[Instructions for the task]:
Your copy should hold exactly the lines from the one containing "Task: Click the 64 ビット互換プロセッサ link" through the last line of the entries, and no pictures.

*** Opening Data supplied ***

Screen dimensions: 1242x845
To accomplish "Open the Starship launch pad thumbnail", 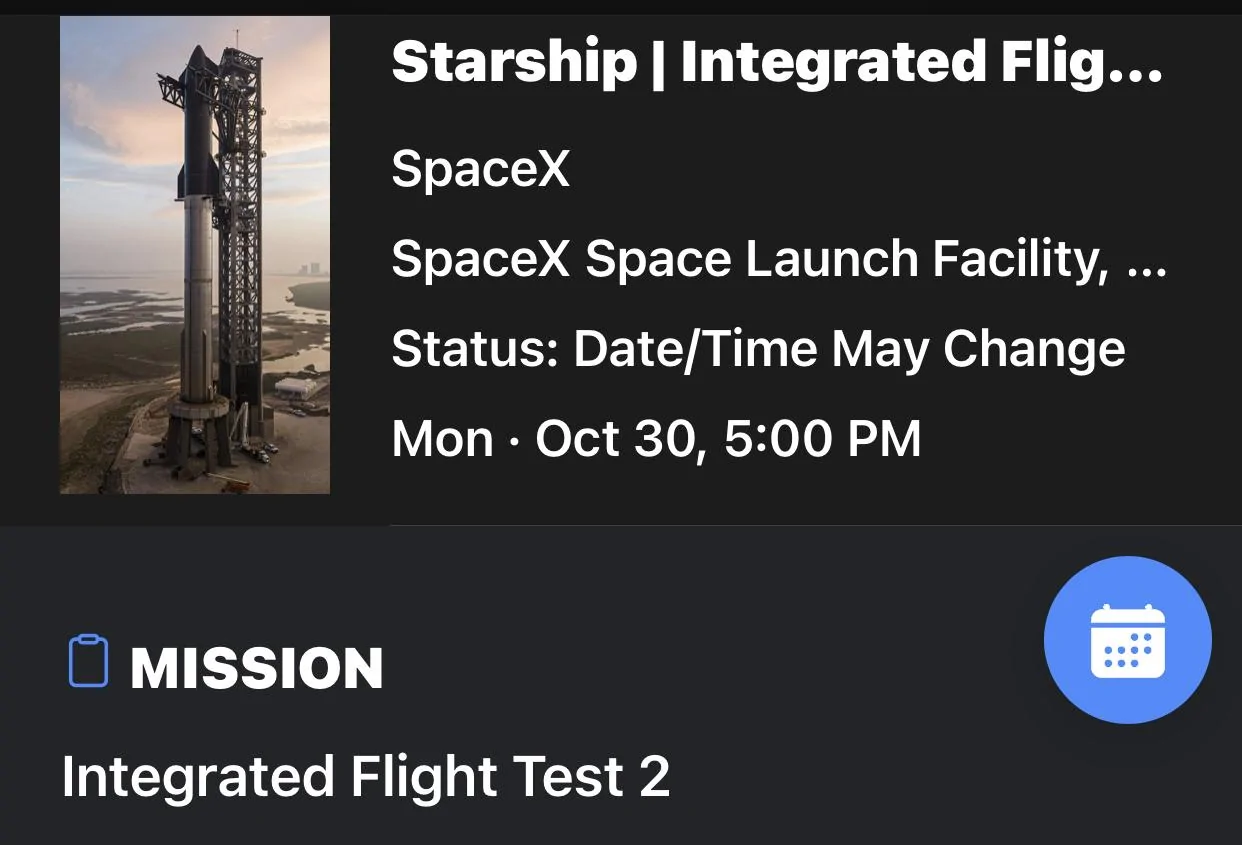I will tap(195, 255).
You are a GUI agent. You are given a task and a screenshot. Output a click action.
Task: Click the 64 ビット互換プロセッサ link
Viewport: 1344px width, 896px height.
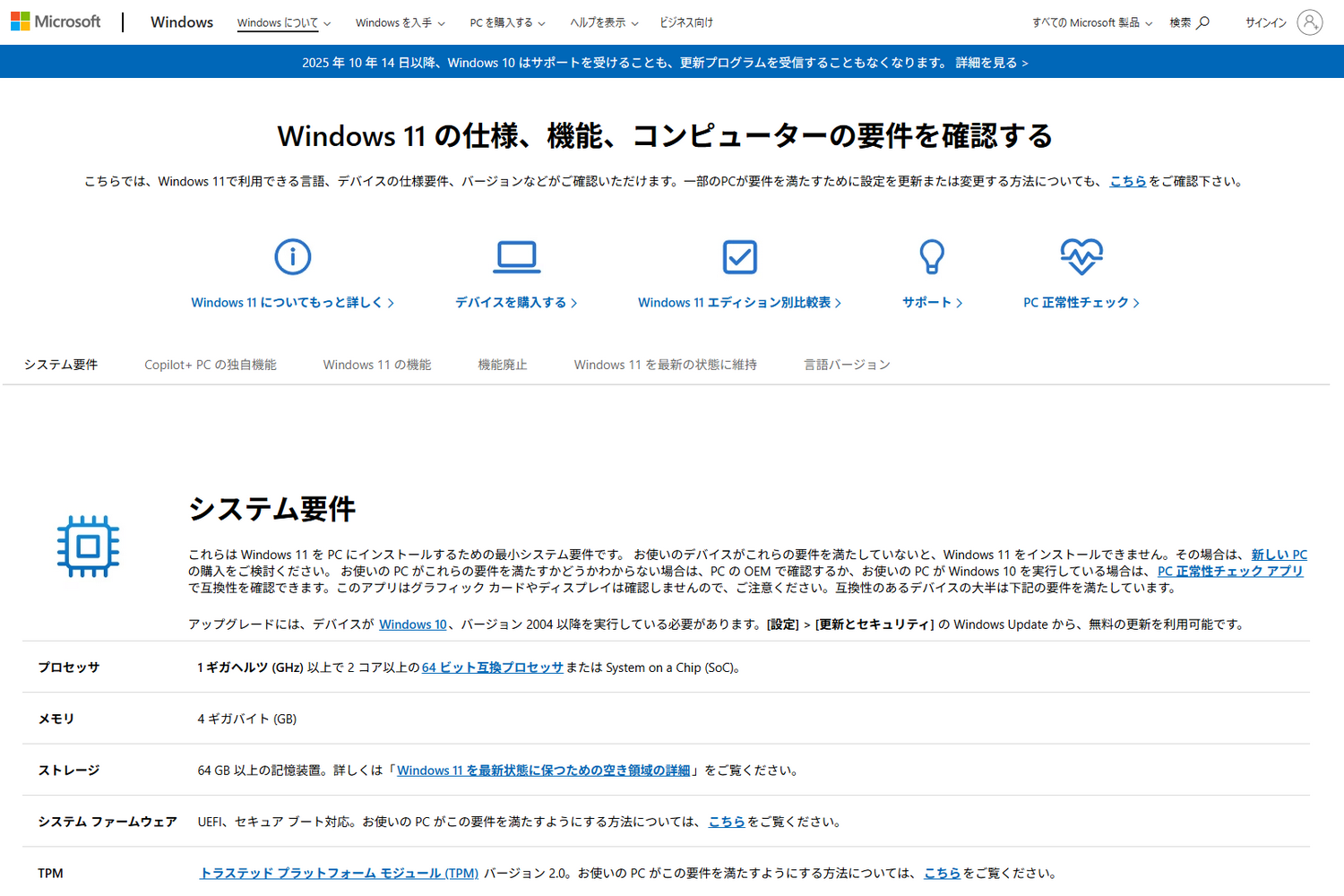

*** Closing Data supplied ***

[Exercise response]:
Task: Click the 64 ビット互換プロセッサ link
Viewport: 1344px width, 896px height.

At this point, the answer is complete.